Source data —
○ ○ ○ ○ ○ ○ ○
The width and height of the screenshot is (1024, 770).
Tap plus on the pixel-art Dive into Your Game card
○ ○ ○ ○ ○ ○ ○
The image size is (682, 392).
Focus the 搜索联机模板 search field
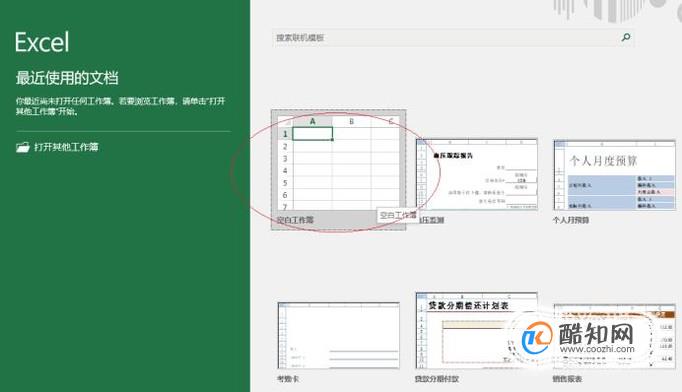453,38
○ ○ ○ ○ ○ ○ ○
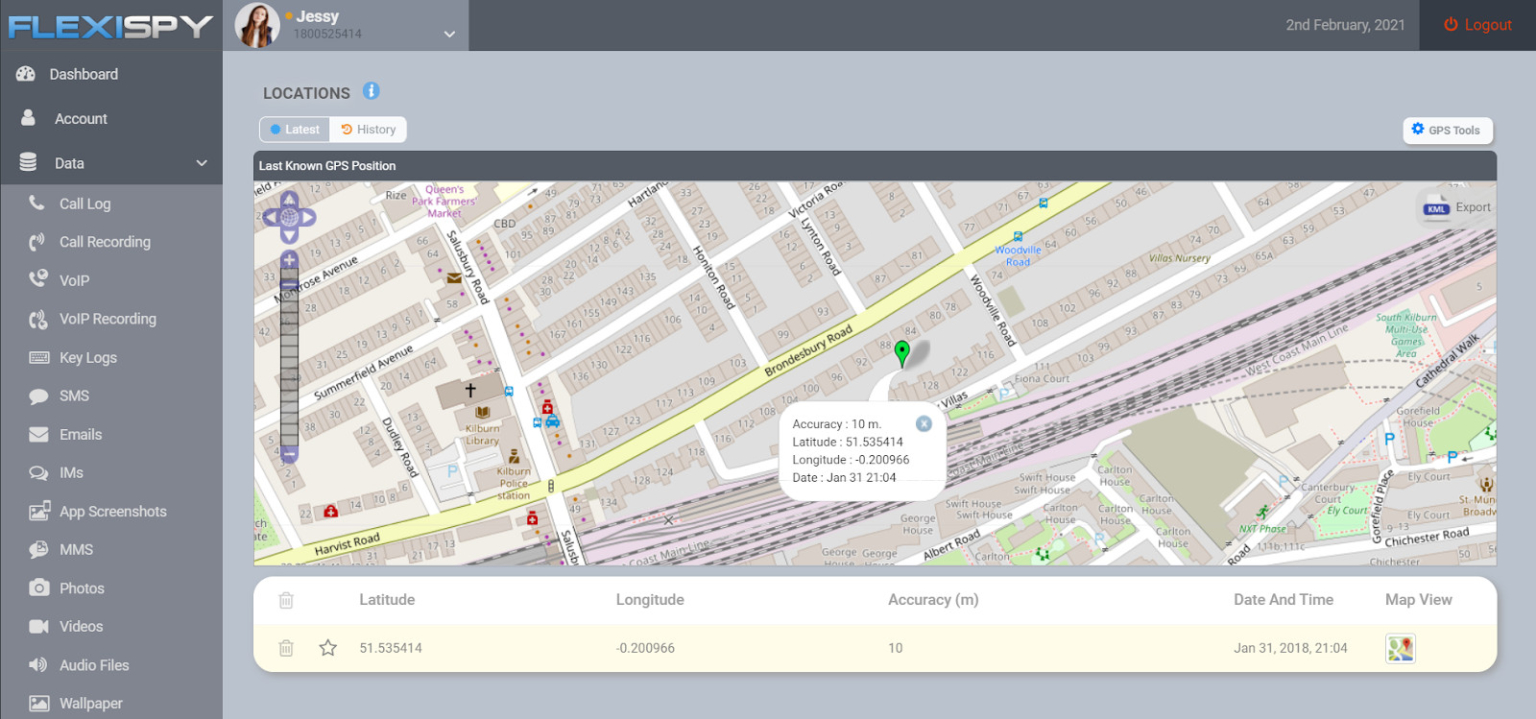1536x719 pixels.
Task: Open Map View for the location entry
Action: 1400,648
○ ○ ○ ○ ○ ○ ○
Please return the lines above that run from the line containing "The width and" to the line containing "Tap plus on", inclusive, exactly and with no other lines.

The width and height of the screenshot is (1024, 770).
Tap plus on the pixel-art Dive into Your Game card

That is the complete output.